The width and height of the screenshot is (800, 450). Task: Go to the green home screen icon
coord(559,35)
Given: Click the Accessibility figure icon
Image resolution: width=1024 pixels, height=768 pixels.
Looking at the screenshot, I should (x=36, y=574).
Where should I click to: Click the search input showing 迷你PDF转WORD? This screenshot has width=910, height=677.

* * *

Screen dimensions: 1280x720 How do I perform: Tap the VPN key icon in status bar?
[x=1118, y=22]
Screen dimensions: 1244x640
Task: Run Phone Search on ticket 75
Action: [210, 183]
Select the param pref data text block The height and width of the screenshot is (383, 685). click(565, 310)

◆ **Assigned task**: Retype only the stretch of lines above starting at the one with "The width and" and stopping at the one with "Where should I", exactly as written, with both kept.

◆ **Solution for this exercise**:
The width and height of the screenshot is (800, 450). Task: Go to the green home screen icon
coord(559,35)
Given: Click the Accessibility figure icon
Image resolution: width=1024 pixels, height=768 pixels.
Looking at the screenshot, I should (x=36, y=574).
Where should I click to: Click the search input showing 迷你PDF转WORD? This screenshot has width=910, height=677.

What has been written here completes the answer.